L’8 gennaio 1947, a Brixton, Londra, nasceva David Robert Jones, poi noto come l’iconico e poliedrico artista David Bowie: una figura rivoluzionaria nella musica pop e rock per oltre cinquant’anni, celebre per le sue continue trasformazioni, personaggi (come Ziggy Stardust) e per il suo contributo a generi come il glam rock, oltre alla sua carriera da attore.

David Bowie e la sua passione per la musica lo fecero avvicinare (grazie alla cugina, fan di Elvis, e al fratellastro Terry) a questo mondo già in tenera età. A 13 anni ricevette in regalo dalla madre il suo primo strumento musicale, un sax. Qualche tempo dopo cominciò a imparare e a suonare il sassofono, lavorando in un negozio di dischi. Quivi la sua cultura musicale si allargò notevolmente e prese spunto per la creazione di un suo genere.
David Bowie, la sua carriera
Formò una sua band, un trio The Kon-rads. Seguì la formazione di varie band che non riuscirono a raggiungere il successo. Gli anni Sessanta furono molto turbolenti per lui, a tal punto da prendere la decisione di una carriera da solista. Bowie apparì in vari film mostrando la sua passione per il trasformismo e la teatralità, e sul finire degli anni Sessanta raggiunse il successo con Space Oddity. Apparse in molti programmi televisivi e nel 1970 prese a collaborare con Marc Bolan (cantante dei T. Rex).

David Bowie, nel 1972, rilancia la sua immagine con l’alter ego Ziggy Stardust. Nel 1973 pubblicherà l’album Aladdin Sane raggiungendo il primo posto nelle classifiche britanniche – celebre la copertina in cui appare con il viso dipinto da un fulmine rosso. Il 1974 è l’anno di Diamond Dogs con il famosissimo singolo Rebel Rebel, l’anno successivo stravolge nuovamente la sua immagine e pubblica Young Americans, con il duetto John Lennon di Fame.

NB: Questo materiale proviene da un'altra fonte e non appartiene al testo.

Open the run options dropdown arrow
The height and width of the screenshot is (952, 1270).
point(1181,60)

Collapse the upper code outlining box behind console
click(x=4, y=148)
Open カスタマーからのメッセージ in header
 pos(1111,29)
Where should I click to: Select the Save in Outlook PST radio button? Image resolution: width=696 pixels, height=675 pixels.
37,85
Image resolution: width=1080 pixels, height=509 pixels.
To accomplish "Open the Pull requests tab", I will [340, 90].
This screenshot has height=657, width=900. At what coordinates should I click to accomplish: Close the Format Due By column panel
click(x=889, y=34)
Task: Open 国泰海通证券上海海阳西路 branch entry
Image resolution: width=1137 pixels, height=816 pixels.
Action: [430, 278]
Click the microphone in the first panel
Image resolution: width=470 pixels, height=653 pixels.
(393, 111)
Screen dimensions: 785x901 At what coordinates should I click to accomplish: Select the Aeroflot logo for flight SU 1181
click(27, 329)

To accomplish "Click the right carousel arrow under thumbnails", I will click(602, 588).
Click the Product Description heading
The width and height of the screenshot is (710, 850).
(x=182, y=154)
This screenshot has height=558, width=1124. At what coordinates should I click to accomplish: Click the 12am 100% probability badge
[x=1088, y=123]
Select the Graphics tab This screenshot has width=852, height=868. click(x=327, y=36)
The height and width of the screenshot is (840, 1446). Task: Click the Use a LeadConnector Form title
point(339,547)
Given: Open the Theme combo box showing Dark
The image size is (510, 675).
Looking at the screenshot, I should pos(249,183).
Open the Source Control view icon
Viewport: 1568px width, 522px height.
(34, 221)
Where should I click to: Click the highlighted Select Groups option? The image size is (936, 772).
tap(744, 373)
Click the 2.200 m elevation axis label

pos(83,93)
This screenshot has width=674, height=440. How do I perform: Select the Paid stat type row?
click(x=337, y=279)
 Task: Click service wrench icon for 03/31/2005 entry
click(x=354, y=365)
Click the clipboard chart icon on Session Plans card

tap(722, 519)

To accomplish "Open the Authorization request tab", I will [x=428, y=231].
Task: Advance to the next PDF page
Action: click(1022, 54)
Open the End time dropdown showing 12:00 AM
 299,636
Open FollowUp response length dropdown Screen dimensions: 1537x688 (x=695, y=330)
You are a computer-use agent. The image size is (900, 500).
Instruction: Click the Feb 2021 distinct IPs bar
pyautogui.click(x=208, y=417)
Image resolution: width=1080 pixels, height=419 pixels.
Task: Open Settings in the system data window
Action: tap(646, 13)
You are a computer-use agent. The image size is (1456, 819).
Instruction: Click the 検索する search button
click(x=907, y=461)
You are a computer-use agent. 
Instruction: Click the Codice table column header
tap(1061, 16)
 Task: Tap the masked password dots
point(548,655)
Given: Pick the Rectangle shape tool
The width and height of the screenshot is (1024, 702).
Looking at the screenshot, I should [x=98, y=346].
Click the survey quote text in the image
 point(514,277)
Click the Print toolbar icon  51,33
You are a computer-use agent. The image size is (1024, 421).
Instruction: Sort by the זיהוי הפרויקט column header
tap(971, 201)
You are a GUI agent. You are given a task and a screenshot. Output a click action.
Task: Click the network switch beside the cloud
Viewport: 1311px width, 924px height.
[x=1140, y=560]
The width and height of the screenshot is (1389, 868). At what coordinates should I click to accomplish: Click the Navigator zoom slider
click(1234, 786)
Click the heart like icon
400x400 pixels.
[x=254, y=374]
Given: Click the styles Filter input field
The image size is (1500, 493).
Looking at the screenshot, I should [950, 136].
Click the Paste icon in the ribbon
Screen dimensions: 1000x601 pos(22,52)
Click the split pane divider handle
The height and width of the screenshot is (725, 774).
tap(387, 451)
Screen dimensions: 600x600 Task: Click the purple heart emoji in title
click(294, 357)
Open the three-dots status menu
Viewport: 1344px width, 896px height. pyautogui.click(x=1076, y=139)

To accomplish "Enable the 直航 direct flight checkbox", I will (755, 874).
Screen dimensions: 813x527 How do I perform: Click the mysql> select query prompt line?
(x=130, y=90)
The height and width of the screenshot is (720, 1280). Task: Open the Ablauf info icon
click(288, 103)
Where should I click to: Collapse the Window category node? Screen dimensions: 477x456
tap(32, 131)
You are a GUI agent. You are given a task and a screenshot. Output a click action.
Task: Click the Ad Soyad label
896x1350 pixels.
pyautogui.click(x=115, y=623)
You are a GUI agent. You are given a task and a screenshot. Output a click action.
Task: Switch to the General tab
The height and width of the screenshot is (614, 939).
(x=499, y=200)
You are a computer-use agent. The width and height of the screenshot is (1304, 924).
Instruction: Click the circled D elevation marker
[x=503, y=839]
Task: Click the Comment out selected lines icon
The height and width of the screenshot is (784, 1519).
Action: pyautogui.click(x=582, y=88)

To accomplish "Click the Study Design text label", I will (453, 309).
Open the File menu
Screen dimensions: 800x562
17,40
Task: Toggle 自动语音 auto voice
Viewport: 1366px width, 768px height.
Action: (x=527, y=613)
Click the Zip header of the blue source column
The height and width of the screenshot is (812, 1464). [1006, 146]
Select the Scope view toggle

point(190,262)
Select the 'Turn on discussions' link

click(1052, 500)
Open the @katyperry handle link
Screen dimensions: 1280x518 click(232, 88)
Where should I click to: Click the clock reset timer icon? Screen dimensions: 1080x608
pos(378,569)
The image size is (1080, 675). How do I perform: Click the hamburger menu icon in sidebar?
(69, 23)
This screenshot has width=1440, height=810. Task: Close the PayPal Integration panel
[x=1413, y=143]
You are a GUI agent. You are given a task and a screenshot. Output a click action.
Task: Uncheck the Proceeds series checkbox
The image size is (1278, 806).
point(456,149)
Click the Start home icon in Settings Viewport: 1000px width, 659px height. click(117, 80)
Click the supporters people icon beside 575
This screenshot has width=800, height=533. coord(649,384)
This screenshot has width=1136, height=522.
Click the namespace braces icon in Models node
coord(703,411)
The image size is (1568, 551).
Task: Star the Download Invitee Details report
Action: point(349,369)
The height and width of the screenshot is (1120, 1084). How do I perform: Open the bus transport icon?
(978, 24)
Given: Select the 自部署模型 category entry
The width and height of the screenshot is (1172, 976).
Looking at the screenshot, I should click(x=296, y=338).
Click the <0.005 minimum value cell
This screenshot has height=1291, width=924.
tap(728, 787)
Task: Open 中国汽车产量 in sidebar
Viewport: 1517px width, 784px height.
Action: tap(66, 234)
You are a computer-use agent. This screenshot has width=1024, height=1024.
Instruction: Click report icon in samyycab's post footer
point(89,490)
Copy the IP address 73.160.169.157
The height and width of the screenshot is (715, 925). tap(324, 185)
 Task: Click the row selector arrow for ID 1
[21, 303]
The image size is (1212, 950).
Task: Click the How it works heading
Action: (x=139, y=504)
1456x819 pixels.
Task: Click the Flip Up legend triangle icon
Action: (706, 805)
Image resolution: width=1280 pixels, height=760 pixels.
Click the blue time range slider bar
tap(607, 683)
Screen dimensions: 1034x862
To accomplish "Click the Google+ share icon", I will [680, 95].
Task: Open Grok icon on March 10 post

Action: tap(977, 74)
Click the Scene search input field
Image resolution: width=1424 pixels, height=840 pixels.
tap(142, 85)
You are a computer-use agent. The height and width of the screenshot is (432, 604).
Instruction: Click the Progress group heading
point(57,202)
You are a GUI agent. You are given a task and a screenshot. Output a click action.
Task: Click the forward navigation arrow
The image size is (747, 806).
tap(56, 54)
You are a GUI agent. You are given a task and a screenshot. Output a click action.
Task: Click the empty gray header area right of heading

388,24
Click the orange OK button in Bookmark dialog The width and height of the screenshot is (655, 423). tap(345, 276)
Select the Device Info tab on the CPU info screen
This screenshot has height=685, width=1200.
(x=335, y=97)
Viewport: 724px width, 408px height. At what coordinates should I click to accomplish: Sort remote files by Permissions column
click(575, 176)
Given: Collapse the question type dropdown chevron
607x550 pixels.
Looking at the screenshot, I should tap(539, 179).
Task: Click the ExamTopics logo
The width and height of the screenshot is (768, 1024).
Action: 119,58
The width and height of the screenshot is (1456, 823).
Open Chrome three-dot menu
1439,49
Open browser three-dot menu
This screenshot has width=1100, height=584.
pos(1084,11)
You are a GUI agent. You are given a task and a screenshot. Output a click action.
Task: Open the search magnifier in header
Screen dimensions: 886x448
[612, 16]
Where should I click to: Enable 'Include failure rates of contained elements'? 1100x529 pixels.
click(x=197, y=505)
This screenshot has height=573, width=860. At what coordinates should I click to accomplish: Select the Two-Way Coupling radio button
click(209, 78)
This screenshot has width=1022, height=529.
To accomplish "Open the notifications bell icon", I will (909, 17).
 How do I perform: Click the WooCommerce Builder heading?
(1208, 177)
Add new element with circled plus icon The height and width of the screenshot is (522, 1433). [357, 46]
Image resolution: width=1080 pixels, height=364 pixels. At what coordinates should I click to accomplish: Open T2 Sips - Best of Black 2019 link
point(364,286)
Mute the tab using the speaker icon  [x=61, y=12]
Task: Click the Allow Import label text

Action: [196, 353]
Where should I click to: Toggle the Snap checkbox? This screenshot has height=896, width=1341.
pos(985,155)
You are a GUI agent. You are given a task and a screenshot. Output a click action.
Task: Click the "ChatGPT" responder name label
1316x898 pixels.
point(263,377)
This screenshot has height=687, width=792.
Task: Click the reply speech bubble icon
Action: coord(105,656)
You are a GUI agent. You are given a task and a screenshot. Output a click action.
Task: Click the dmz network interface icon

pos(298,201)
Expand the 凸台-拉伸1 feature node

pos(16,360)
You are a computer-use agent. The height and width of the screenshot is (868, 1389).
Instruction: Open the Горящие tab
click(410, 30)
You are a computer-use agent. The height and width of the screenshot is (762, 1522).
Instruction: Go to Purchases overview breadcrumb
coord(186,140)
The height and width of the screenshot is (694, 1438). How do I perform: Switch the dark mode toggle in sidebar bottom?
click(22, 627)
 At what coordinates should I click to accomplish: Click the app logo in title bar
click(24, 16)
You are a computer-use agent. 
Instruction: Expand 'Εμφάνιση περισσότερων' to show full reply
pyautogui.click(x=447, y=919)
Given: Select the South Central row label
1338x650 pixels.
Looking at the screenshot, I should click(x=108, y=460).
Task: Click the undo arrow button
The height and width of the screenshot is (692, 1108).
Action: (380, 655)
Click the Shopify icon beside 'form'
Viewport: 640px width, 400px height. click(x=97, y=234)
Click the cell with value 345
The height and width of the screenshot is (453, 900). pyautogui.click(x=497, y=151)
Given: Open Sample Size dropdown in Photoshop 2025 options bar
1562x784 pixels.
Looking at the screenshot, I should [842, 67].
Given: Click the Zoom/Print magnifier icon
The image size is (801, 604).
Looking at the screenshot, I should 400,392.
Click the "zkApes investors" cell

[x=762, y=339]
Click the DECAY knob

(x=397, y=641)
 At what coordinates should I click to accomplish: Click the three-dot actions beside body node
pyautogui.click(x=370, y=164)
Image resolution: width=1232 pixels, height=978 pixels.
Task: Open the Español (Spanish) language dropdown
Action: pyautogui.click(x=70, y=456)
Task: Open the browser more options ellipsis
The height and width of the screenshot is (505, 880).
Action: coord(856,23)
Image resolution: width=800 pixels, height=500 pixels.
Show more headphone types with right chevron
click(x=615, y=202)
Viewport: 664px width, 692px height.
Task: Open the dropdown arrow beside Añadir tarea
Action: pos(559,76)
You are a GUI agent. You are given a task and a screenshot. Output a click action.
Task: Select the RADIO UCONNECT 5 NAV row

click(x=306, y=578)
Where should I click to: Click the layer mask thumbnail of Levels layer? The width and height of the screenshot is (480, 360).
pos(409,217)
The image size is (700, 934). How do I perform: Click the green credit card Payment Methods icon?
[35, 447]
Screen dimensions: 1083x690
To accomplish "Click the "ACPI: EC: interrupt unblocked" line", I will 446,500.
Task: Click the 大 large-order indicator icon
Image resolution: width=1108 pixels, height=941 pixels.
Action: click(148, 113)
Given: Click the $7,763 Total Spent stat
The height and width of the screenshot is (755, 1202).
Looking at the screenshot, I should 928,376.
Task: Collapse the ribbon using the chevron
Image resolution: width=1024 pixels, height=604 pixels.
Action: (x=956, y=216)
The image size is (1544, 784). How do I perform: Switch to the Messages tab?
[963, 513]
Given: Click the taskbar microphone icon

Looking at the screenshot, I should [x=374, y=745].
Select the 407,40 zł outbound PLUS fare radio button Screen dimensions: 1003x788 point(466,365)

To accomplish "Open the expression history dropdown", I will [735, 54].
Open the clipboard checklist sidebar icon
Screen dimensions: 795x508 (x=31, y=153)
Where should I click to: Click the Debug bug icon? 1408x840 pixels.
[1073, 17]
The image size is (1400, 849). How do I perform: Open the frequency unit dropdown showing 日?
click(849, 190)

Nel 1976 Bowie si trasforma nel Duca Bianco, prendendo la decisione di trasferirsi in Svizzera. Dipendente dalla cocaina andrà a Berlino per disintossicarsi e nel 1977 torna alla ribalta con Heroes, diventando un successo mondiale. Sono gli anni Ottanta quando si dedica al cinema e duetta con i Queen in Under Pressure. Nel 1985 duetta a Wembley con Mick Jagger, nel 1989 entra a far parte della band Tin Machine, dove purtroppo l’album fu un flop, ritornando alla carriera solista. Dopo qualche tempo si allontanerà dalle scene per poi tornare nel 2013 con The next Day.
Di lui sappiamo che nel corso della sua straordinaria carriera, ha dato vita a personaggi indimenticabili come Ziggy Stardust e il Sottile Duca Bianco, influenzando generi che spaziano dal glam rock all’elettronica. Il suo legame con l‘Italia affonda le radici agli esordi, quando nel 1969 scelse Monsummano Terme per la sua prima esibizione internazionale. Bowie si spense il 10 gennaio 2016, appena due giorni dopo il suo sessantanovesimo compleanno e la pubblicazione del suo ultimo capolavoro, Blackstar, lasciando un vuoto incolmabile nel panorama artistico mondiale.